Extracted records:

···

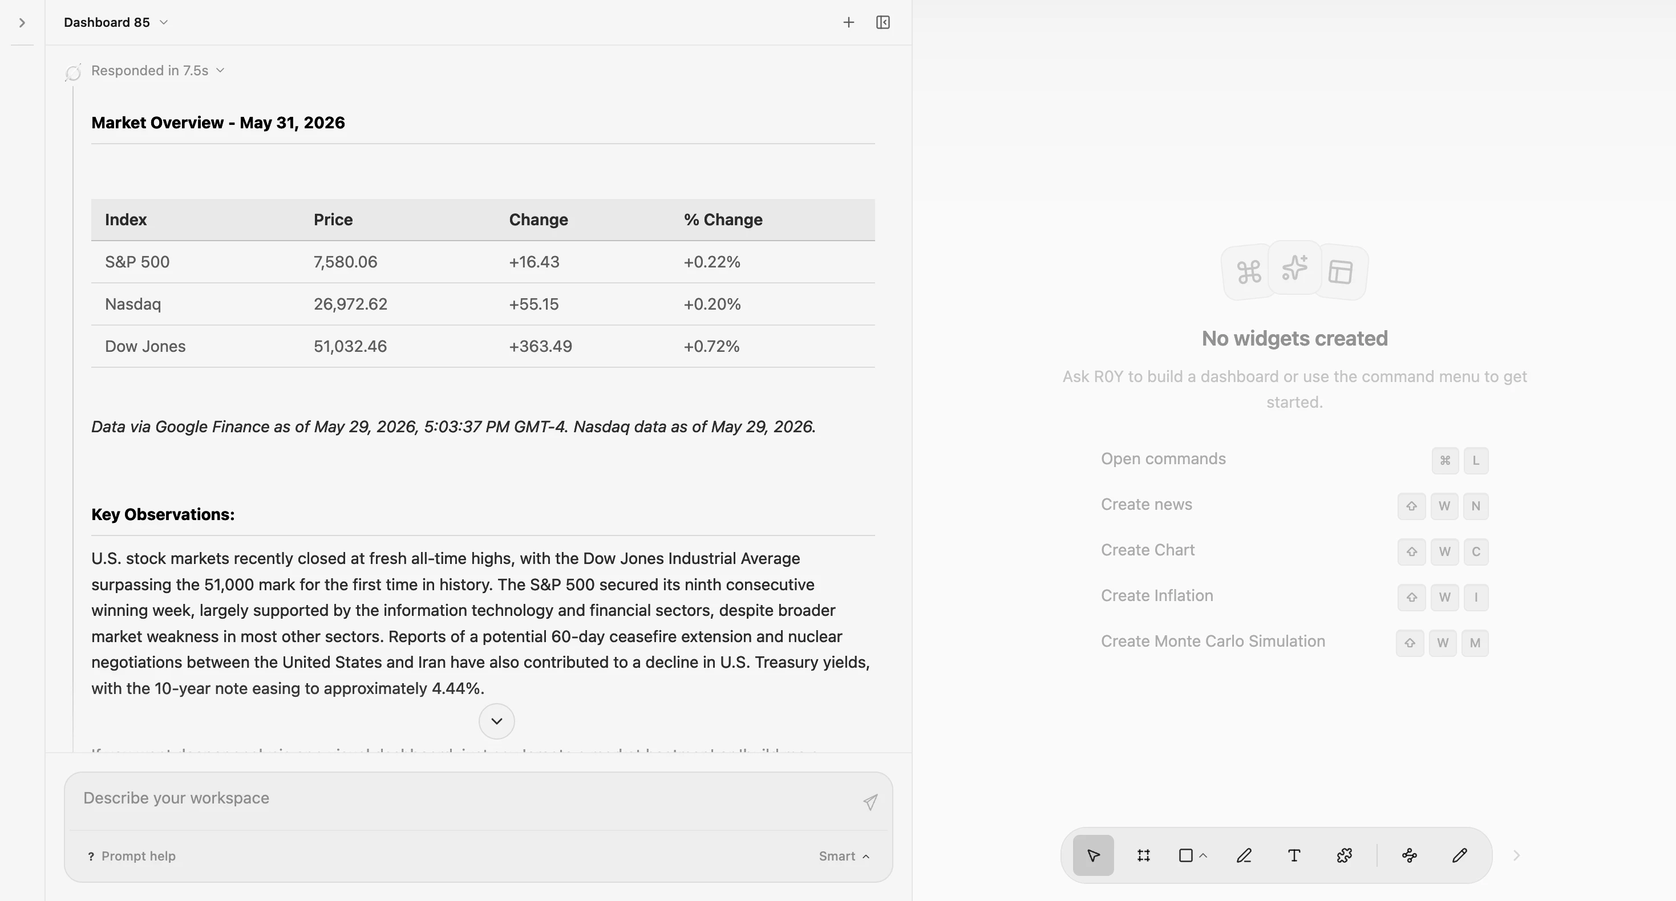Select the node connector tool

point(1409,855)
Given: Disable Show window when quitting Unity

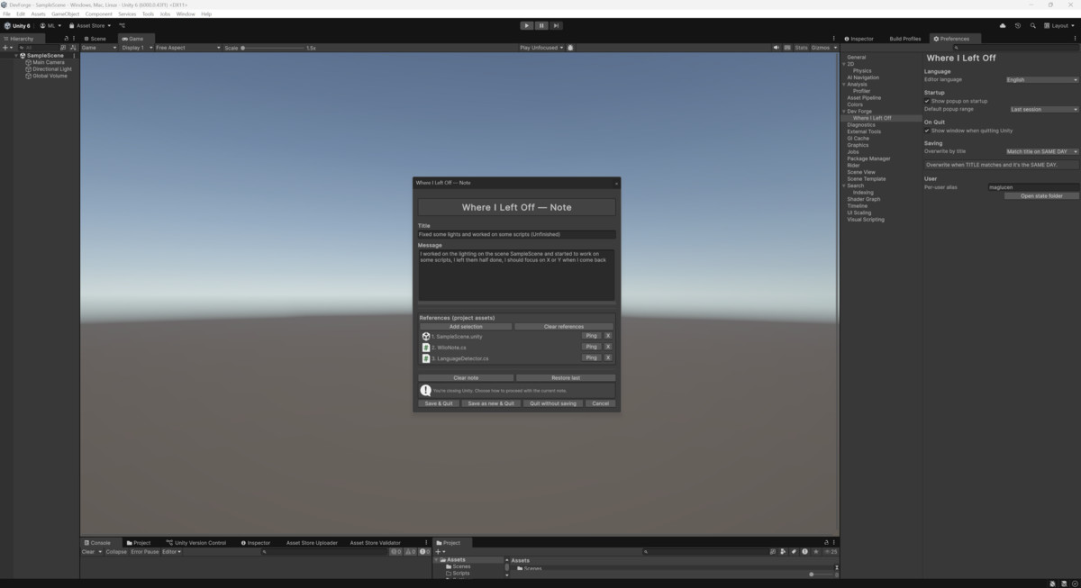Looking at the screenshot, I should (x=928, y=130).
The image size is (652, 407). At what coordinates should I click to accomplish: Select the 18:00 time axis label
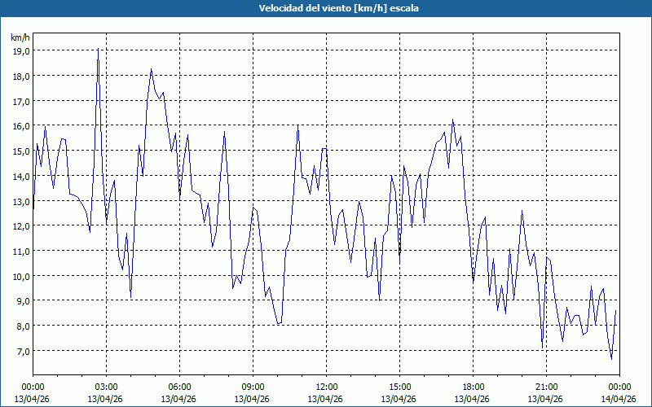(473, 387)
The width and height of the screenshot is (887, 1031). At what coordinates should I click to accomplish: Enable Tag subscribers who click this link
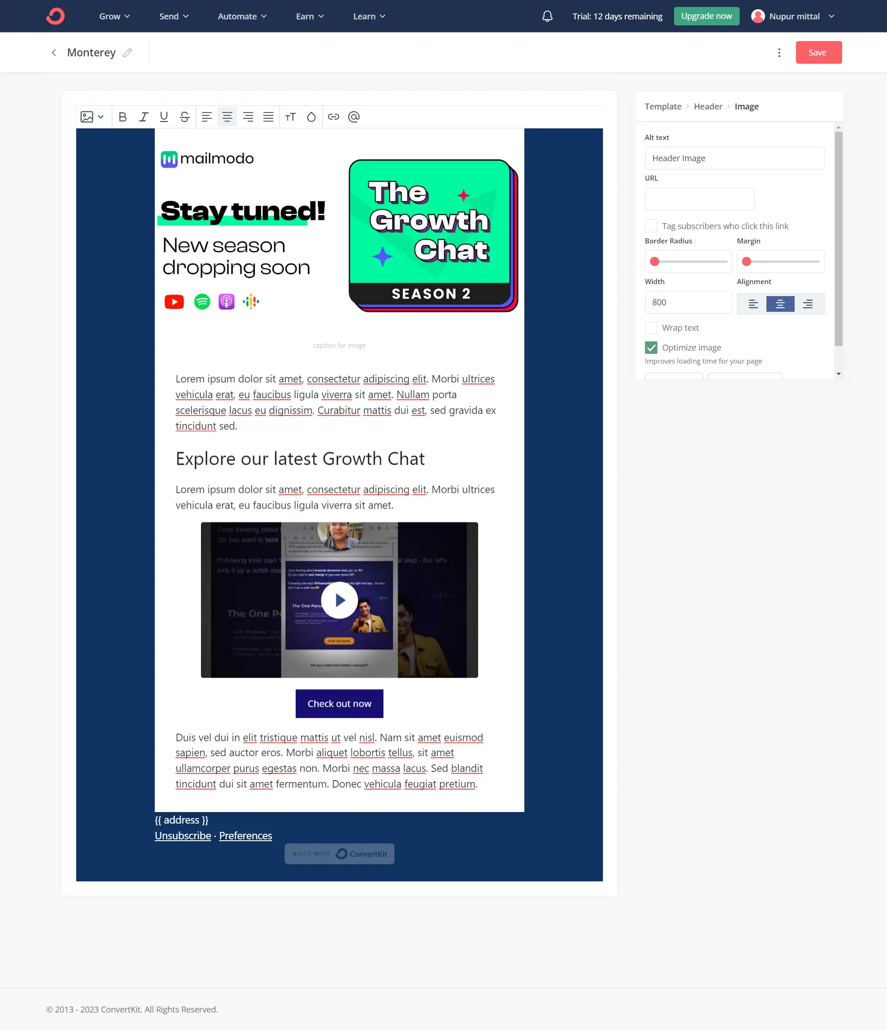[653, 226]
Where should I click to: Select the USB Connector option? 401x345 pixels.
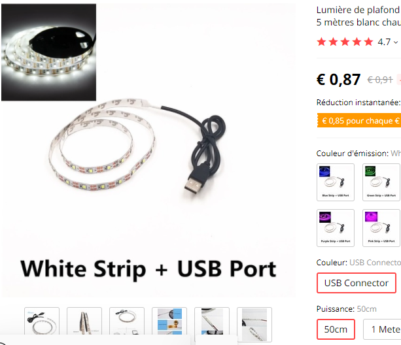pyautogui.click(x=357, y=283)
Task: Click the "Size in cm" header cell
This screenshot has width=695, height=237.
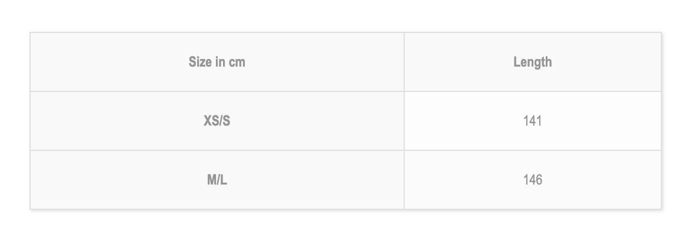Action: click(x=217, y=62)
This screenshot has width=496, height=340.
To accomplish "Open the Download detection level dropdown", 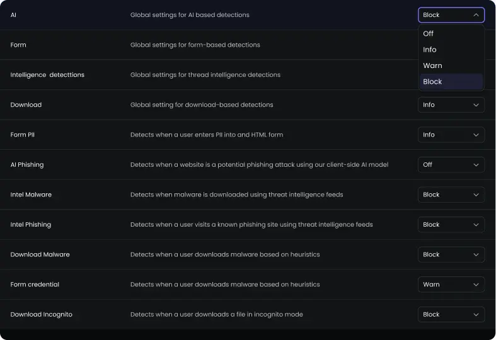I will pos(451,105).
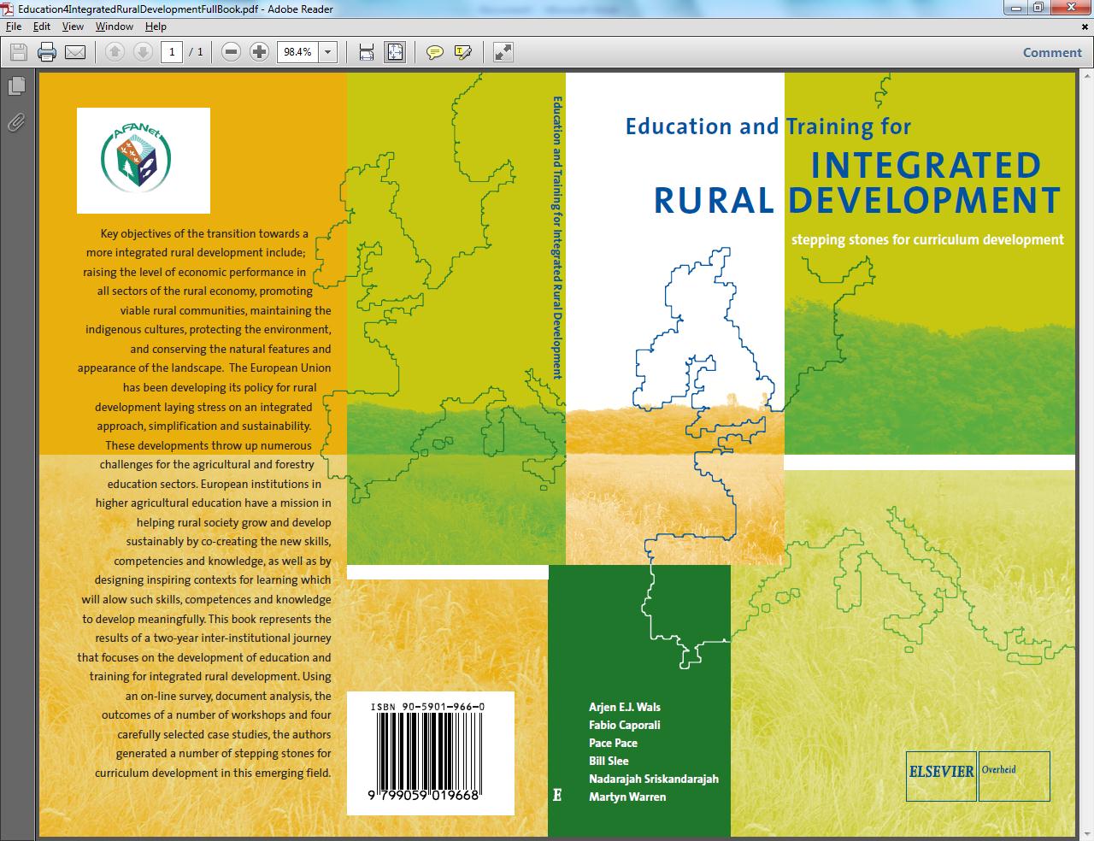Click the Print file icon
Screen dimensions: 1094x841
(x=47, y=52)
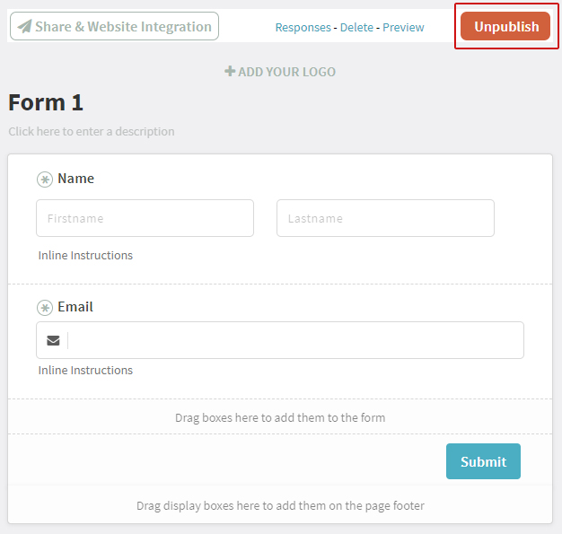Open the form Preview link
The width and height of the screenshot is (562, 534).
(x=403, y=27)
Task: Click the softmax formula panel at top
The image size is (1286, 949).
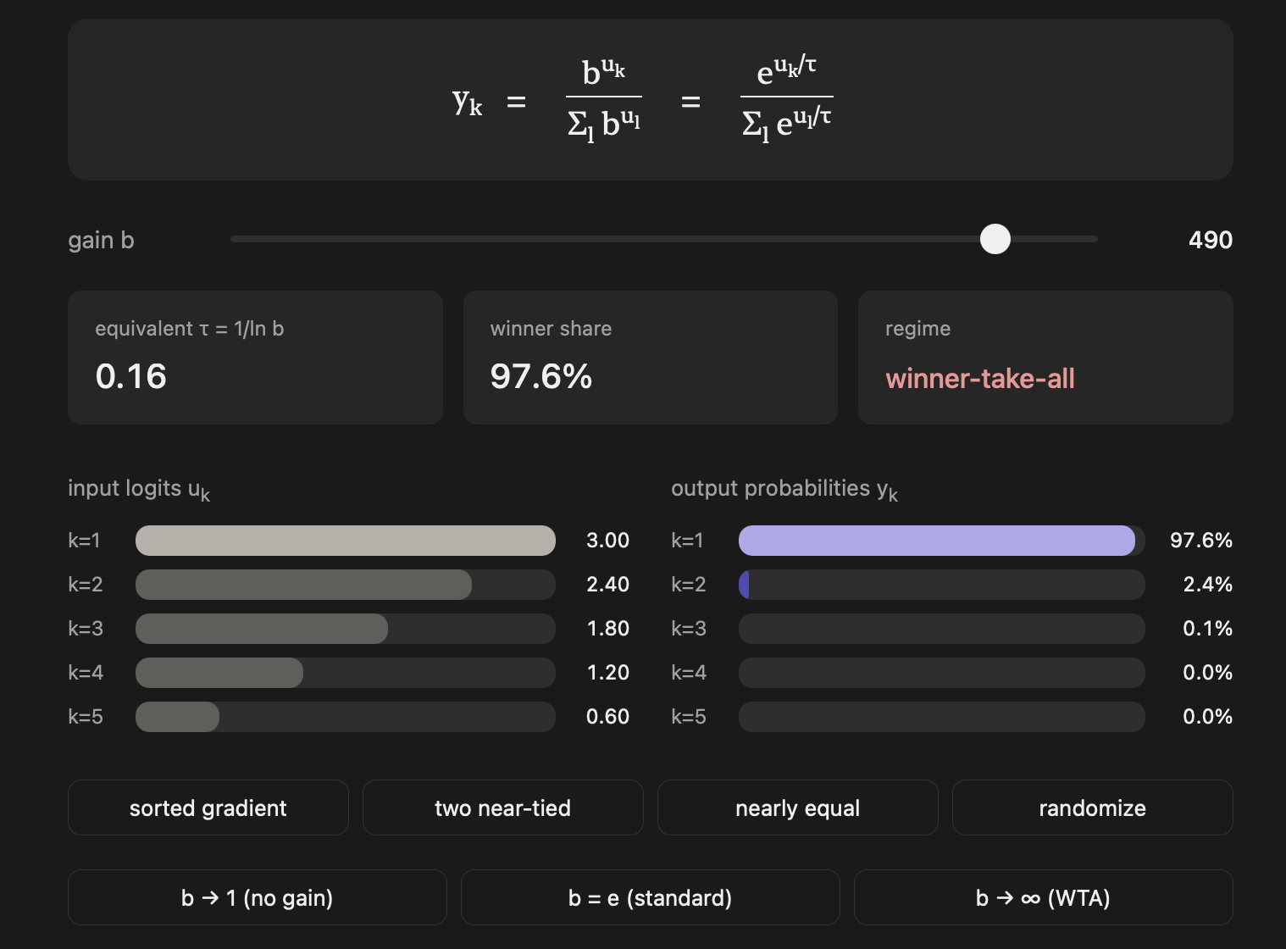Action: pos(650,99)

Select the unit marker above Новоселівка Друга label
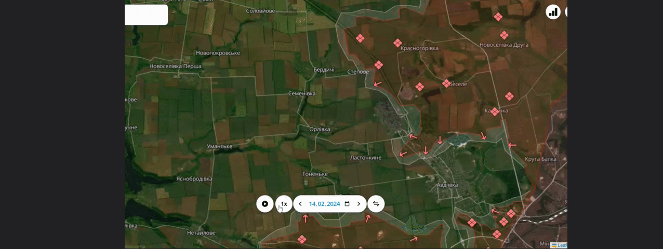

···

**What is required:** Locate the lines above that contain "Task" and copy them.

**Solution for this problem:**
Task: Click the "Size in cm" header cell
Task: Click the softmax formula panel at top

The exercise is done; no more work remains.